Getting into the first song on the EP, ‘Life Support’, the first thing I pick up is that it’s slower than the Timeshares songs I remember. The guitar tone is beautifully rich and warm, and the sound is filled in nicely by the keys, but it’s the vocals that really soar out of the song. Slowing things down seems to have allowed the band to linger a little longer on vocal melodies. The general sound of this song also seems a little more country than the Timeshares of the past. This country-esque feel comes not only from the guitar strumming and a few choice vocal harmonies, but also from the narrative-style lyrics: “Baby, we’re on life support, yeah. And you don’t make it easier when you say we’re alright – because we’re not!” It is well worth reading everything that Hernandez has to say on Bandcamp about the message behind this song, which speaks to the ways in which the dominant position of straight white males is currently being challenged by historically marginalized groups. He writes, “I’m thankful to have been able to stand in the glow of many oft-marginalized people across race, gender and sexuality who, in the face of all this, maintain a level of strength and compassion that inspires a hope way stronger than any frightened dipshit drumming up hate.” In writing a song like ‘Life Support’, Timeshares help contribute to continuing this conversation and spreading more hope.
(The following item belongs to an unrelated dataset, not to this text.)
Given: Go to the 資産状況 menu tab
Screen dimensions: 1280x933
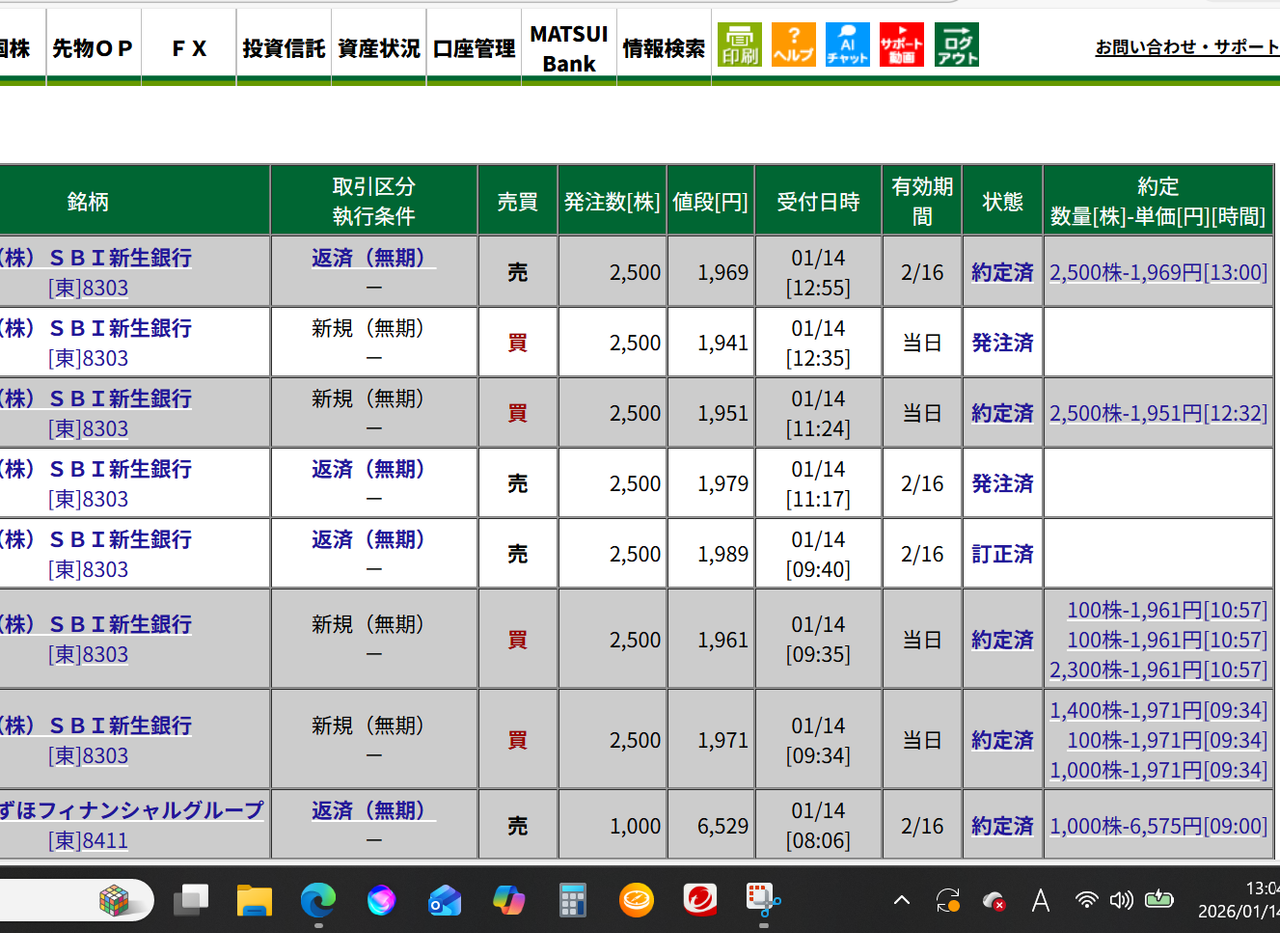Looking at the screenshot, I should 379,48.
The second track is much more like the Timeshares of old. Kicking off with a juicy riff that reoccurs throughout the rest of the song, ‘Anxious and Aspy’ describes the challenge of living as an adult with social anxiety. The sense that fitting in is a “pass or fail” moment that leaves no space for in-betweeners is something that many people can relate to (particularly punks, or anyone else who often finds themselves on the social fringe). I think there will be many fans who nod along to the song’s closing lines “I don’t think I’m coming out to play. It feels like starting over every day.” The last two tracks on the EP, ‘Bat City’ and ‘Ladder’ are both slower songs with meditative, soulful melodies. ‘Bat City’ has a barroom singalong feel and, although the song doesn’t speed up, it gradually builds up a rich layering of sounds including some bluesy vibrato guitar. ‘Ladder’ is a really moving acoustic track that pays homage to Hernandez’s father, but which also works as a meditation on life, death, and the lessons that parents pass onto their children. The vocals ring out beautifully, so that it sounds to me like the song is being sung in a big open space.
The new EP from Timeshares feels like something you’d get from an older and more experienced band. There are no cheap tricks here – just good, honest songwriting with depth. The songs are hearty and satisfying, and the addition of new elements like the keys has paid off. I’m really looking forward to the next full-length release from Timeshares if this is the sort of quality we can expect.